> Data for this task
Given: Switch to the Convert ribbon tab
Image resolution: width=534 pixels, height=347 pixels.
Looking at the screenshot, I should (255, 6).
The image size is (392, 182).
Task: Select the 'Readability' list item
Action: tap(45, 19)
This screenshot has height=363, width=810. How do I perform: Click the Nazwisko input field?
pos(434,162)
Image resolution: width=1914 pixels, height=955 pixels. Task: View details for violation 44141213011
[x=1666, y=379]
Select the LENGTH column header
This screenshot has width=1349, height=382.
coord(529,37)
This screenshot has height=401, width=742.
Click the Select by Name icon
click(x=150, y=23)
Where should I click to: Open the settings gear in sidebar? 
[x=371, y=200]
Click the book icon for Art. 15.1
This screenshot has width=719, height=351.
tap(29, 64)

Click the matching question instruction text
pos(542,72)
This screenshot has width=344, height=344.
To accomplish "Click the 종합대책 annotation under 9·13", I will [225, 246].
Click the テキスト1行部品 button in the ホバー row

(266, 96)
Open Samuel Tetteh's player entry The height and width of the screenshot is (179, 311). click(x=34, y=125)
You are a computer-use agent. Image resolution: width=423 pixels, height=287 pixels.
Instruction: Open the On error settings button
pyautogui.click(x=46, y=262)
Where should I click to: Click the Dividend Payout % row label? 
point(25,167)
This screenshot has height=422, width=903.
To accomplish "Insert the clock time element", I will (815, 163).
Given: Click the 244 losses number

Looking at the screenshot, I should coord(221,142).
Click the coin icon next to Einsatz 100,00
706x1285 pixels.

> Work required
Would you please write out the entire listing exactly?

> Exercise result
Given: Switch to the Convert ribbon tab
Image resolution: width=534 pixels, height=347 pixels.
Looking at the screenshot, I should (255, 6).
The image size is (392, 182).
Task: Select the 'Readability' list item
Action: tap(45, 19)
This screenshot has height=363, width=810. How do I perform: Click the Nazwisko input field?
pos(434,162)
Image resolution: width=1914 pixels, height=955 pixels. Task: View details for violation 44141213011
[x=1666, y=379]
Select the LENGTH column header
This screenshot has width=1349, height=382.
coord(529,37)
This screenshot has height=401, width=742.
Click the Select by Name icon
click(x=150, y=23)
Where should I click to: Open the settings gear in sidebar? 
[x=371, y=200]
Click the book icon for Art. 15.1
This screenshot has width=719, height=351.
tap(29, 64)

Click the matching question instruction text
pos(542,72)
This screenshot has width=344, height=344.
To accomplish "Click the 종합대책 annotation under 9·13", I will [225, 246].
Click the テキスト1行部品 button in the ホバー row

(266, 96)
Open Samuel Tetteh's player entry The height and width of the screenshot is (179, 311). click(x=34, y=125)
You are a computer-use agent. Image resolution: width=423 pixels, height=287 pixels.
Instruction: Open the On error settings button
pyautogui.click(x=46, y=262)
Where should I click to: Click the Dividend Payout % row label? 
point(25,167)
This screenshot has height=422, width=903.
To accomplish "Insert the clock time element", I will (815, 163).
Given: Click the 244 losses number

Looking at the screenshot, I should coord(221,142).
Click the coin icon next to Einsatz 100,00
706x1285 pixels.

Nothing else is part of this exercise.